Enfin, la pandémie et les confinements sont passés par là. En décembre 2020, le gouvernement a décidé d'inscrire la baisse des impôts de production dans le plan de relance de l'économie. Une mesure qui n’était pas prévue en 2017 et qui est venue essuyer les pertes subies par les entreprises pendant l’épidémie.

"Depuis la pandémie, nous avons augmenté de 50% le budget accordé au service civique"

Convaincu de l'intérêt du service civique pour les jeunes, Emmanuel Macron appelle à ce qu'il soit décliné à l'échelle européenne. Un chantier parmi d'autres pour les six mois de présidence française du Conseil de l'UE. À l'échelle de l'Hexagone, le chef de l'État tente également de le promouvoir, ce qui se traduit par une augmentation des budgets alloués à son financement. 

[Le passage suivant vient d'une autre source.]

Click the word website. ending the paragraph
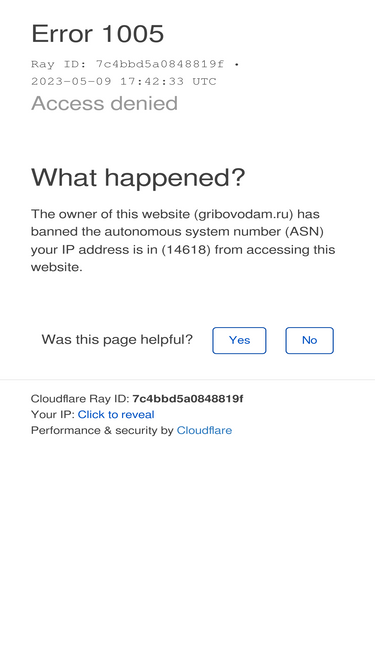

Le rapport de la Commission des finances du Sénat sur le PLF 2022 évoque précisément la question du service civique. "En 2021, l'Agence du service civique a bénéficié d'une dotation complémentaire de 363 millions d'euros pour augmenter de 100.000 le nombre de jeunes effectuant une mission de service civique", apprend-on, tandis que "dans le projet de loi de finances pour 2022, la dotation du plan de relance a été réduite à 201 millions d'euros, et en conséquence les fonds totaux consacrés au service civique ont diminué de 861,8 millions d'euros à 699,8 millions d'euros." Il n'en demeure pas moins que les sommes en question sont supérieures à celles dépensées avant la pandémie. En 2019, elles étaient proches des 500 millions d'euros, ce qui signifie que la hausse observée depuis dépasse légèrement les 40%. Emmanuel Macron, en évoquant une progression de 50%, livre donc une estimation quelque peu surévaluée.

Commission des finances du Sénat

Notons que si les sénateurs saluent un "dispositif ayant fait ses preuves" depuis sa création, ils s'interrogent "sur la capacité d'absorption des nouvelles missions par les organismes agréés", eu égard à la progression rapide du nombre de jeunes réalisant un service civique.